Lily nodded. Then she walked toward me. She reached up and her slender, warm fingers touched my forehead, like a mother checking a child for a temperature. She stayed that way for a long moment, her eyes distant.

Then abruptly she let out a little cry and flung her arms around me. "Oh," she said. "Oh, oh, oh. We thought you taken."

Okay, inner caveman or not, when a girl that pretty is giving you a full-body hug, you don't come up with the wittiest dialogue. "Uh. I haven't had a girlfriend for a while now."

Lily leaned her head back and laughed. The sound of it was like eating hot cookies, melting into a warm shower, and snuggling a fuzzy puppy all at the same time. "Enough," she said. "Enough, come out. He is a friend."

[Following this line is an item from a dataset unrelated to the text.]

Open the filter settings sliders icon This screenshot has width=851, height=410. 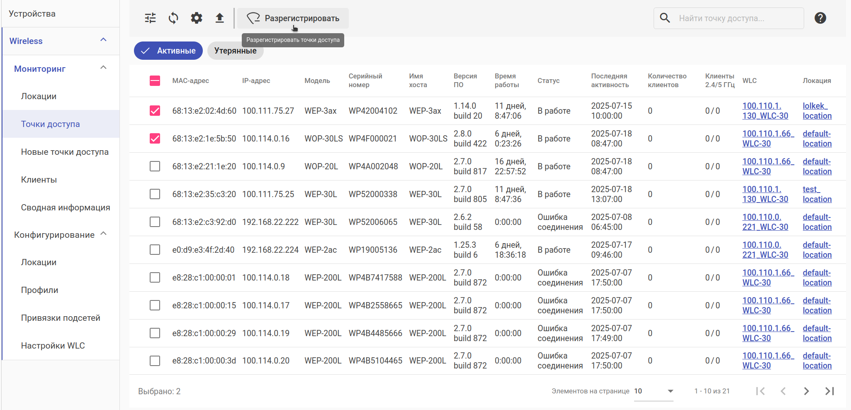click(150, 18)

And, just like that, faeries popped out of absolutely everything in sight. Elves, tiny humanoids no more than a couple of feet high, rose up out of the bushes. A serpent the size of a telephone pole slithered out of the bridge's rafters. Seven or eight silver-coated faerie hounds emerged from behind a stand of groomed arbor vitae. Two massive centaurs and half a dozen Sidhe of the Summer Court simply blinked into visibility from behind their veils. They were all armed with bows. Yikes. If I'd meant Lily any harm, my body would have resembled a feathery porcupine. The water stirred, and then a number of otters who were all too big to have been born this side of the last ice age came rushing out.

"Ee-aye, ee-aye, oh," I said. "Uh, wow. All this for me?"

"Only a fool wouldn't respect your strength," she said. "Particularly now."

Personally, I thought she'd gotten to overkill about one elf after those bows, but I didn't want her to know that. "Okay," I said. "You touched me. Make with some answers."

"Certainly," she said. Then she moved her hand, and the open air suddenly had the enclosed feeling of a small room. When she spoke, her voice sounded odd, as if it were coming over a radio. She'd put up a privacy spell so that no one could listen in. "What would you like to know?"